Brazil’s economy needs to improve work productivity as it continues to create more jobs, President Dilma Rousseff said on Jan. 28.
Average monthly real wages rose 3.2 percent last year to 1,805 reais ($909). Inflation, as measured by the IPCA index, eased to 5.84 percent last year from 6.5 percent in 2011.
The central bank’s inflation forecast for 2013 is 4.8 percent, while about 100 economists surveyed by the bank forecast 5.65 percent.
The fact unemployment fell less than expected last month may ease some pressure on the central bank.
The labor figures are “favorable to the bank’s argument that salaries are going to increase at a slower rate from now on and therefore could lead to some deceleration of inflation in the service sector,” Jankiel Santos, chief economist at Banco Espirito Santo de Investimento SA, said by telephone from Sao Paulo.
Swap rates on the contract maturing in January 2015, the most traded in Sao Paulo today, rose 1 basis point, or 0.01 percentage point, to 7.9 percent at 10:31 a.m. local time.

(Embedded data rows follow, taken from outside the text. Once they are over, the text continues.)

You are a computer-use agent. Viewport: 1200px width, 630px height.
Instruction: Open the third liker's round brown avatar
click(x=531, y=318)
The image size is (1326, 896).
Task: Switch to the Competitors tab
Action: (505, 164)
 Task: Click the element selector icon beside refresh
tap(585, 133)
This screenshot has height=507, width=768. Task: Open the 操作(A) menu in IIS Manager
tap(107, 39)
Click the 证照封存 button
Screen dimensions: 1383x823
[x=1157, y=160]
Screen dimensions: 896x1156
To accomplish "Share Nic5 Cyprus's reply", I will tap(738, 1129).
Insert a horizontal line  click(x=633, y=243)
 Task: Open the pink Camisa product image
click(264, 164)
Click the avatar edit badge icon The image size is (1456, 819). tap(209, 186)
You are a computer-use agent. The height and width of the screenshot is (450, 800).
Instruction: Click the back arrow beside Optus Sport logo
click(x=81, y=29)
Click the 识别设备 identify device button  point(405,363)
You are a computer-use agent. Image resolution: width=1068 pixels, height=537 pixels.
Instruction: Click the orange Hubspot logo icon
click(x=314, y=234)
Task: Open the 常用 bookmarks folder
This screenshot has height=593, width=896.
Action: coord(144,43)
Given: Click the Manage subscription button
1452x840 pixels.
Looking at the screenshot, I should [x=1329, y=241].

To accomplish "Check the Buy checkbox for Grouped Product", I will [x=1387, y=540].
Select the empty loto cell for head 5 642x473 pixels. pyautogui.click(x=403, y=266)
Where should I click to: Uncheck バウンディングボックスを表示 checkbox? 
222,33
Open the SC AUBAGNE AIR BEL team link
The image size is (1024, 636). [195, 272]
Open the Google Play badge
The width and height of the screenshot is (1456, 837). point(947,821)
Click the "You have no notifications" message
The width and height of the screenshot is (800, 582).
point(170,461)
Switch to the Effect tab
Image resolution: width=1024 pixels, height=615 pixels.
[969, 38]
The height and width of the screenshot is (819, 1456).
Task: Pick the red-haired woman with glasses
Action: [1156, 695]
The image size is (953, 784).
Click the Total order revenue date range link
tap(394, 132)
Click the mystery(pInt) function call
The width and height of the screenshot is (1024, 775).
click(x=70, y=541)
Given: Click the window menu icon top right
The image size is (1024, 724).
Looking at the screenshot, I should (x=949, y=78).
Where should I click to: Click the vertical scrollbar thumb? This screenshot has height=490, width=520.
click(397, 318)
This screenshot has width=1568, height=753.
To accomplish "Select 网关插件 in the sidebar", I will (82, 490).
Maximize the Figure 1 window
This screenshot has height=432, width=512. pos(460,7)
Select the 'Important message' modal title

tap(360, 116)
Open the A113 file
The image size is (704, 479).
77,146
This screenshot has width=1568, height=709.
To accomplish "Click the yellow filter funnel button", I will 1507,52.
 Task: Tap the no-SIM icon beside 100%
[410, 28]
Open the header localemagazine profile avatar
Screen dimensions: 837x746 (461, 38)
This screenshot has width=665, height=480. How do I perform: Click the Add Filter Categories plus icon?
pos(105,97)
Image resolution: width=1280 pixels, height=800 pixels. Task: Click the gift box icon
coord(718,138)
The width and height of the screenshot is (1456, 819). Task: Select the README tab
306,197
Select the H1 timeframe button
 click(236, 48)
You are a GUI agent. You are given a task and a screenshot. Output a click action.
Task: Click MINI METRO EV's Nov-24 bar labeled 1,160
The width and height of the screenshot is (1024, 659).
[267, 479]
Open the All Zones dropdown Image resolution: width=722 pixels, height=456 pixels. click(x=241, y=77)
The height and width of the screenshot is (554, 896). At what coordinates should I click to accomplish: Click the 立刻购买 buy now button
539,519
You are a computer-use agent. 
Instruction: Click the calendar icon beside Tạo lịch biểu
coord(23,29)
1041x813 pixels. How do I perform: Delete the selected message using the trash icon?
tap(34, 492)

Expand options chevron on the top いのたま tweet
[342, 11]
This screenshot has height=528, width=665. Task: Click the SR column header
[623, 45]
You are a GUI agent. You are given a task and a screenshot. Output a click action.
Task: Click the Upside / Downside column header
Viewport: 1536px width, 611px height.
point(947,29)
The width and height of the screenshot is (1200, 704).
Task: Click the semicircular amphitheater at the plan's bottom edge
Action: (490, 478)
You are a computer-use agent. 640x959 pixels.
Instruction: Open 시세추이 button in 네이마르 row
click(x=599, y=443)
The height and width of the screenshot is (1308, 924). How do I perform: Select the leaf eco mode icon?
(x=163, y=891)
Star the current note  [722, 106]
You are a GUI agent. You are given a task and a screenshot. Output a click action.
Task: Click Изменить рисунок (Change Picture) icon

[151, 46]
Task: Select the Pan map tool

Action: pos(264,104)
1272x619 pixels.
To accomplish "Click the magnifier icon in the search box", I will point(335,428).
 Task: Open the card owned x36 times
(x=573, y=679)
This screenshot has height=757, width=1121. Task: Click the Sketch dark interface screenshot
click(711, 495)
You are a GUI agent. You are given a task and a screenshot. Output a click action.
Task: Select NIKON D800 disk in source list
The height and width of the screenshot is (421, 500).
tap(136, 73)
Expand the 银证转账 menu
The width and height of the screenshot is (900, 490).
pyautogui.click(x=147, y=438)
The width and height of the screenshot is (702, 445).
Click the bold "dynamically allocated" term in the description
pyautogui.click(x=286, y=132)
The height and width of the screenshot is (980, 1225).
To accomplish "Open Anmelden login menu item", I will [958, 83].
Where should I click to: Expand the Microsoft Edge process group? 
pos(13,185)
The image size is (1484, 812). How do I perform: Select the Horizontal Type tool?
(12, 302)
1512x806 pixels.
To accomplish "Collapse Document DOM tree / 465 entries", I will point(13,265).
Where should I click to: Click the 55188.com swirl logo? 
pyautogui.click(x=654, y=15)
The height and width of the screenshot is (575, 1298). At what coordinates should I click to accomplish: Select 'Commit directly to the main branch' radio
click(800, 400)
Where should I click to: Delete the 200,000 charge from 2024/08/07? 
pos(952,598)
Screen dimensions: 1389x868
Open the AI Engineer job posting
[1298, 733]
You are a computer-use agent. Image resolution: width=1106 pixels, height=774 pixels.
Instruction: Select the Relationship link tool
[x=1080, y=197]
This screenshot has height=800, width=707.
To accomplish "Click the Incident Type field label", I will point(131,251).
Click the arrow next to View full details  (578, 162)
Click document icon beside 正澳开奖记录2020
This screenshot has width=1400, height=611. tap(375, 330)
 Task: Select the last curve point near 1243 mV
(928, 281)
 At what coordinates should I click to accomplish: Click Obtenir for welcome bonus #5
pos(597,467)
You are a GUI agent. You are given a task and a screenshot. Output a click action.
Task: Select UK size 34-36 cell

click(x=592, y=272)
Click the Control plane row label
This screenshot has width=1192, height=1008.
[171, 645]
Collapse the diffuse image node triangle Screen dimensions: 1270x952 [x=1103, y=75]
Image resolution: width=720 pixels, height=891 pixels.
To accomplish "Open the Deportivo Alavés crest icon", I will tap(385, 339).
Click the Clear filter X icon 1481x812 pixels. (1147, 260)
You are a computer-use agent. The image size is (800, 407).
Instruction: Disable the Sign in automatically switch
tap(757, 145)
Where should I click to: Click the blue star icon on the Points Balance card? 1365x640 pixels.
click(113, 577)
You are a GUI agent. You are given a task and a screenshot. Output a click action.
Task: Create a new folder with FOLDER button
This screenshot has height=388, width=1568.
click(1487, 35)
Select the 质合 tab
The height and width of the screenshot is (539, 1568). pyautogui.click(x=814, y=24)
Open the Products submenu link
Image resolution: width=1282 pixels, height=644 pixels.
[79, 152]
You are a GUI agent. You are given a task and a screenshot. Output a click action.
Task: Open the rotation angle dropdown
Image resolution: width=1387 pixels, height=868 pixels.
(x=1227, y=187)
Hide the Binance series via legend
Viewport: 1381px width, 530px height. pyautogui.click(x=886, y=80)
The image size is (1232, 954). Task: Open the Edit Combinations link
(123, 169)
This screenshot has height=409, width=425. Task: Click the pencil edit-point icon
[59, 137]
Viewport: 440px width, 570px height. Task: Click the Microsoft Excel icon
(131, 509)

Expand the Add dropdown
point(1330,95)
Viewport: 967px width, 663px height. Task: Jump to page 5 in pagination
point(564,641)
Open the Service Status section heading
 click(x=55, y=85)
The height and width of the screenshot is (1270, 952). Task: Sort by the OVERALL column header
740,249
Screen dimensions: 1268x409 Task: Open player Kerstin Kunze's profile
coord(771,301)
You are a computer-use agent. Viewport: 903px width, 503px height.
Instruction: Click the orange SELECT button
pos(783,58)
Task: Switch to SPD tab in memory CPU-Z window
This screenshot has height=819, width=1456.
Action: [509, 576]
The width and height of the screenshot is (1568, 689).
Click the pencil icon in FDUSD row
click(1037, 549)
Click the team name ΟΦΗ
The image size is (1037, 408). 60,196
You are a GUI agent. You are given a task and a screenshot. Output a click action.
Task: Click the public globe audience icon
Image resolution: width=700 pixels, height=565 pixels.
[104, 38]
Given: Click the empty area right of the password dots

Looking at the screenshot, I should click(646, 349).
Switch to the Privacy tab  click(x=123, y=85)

The real appreciated 0.26 percent to 1.9835 per U.S. dollar.
Falling industrial output, the lowest in the first 11 months of the year since 2009, has failed to spark layoffs as companies avoid a costly firing and rehiring process in anticipation of a pick-up in growth, said Thais Zara, an economist at Rosenberg & Associates Inc. Meanwhile, the services sector has performed “reasonably well” and pressured the labor market, with retail sales growing 8.9 percent in January to November from the year earlier, she said by phone from Sao Paulo.
“More worrisome is that some metropolitan areas like Porto Alegre and Recife that had low levels of unemployment are now showing a certain trend of increasing, perhaps reflecting the economic slowdown last year,” Zara said.
The central bank estimates Brazil grew 1 percent last year, marking its worst performance since 2009.
Record unemployment “likely represents an ultimately unsustainable situation,” Tony Volpon, head of emerging markets research for Nomura Securities International Inc., wrote in a note on Jan. 15. “Either growth returns to support continued tight labor markets, or Brazilian businesses will shed labor to protect falling profit margins.”
Economists surveyed by the central bank forecast gross domestic product will expand 3.19 percent this year, up from 0.98 percent in 2012.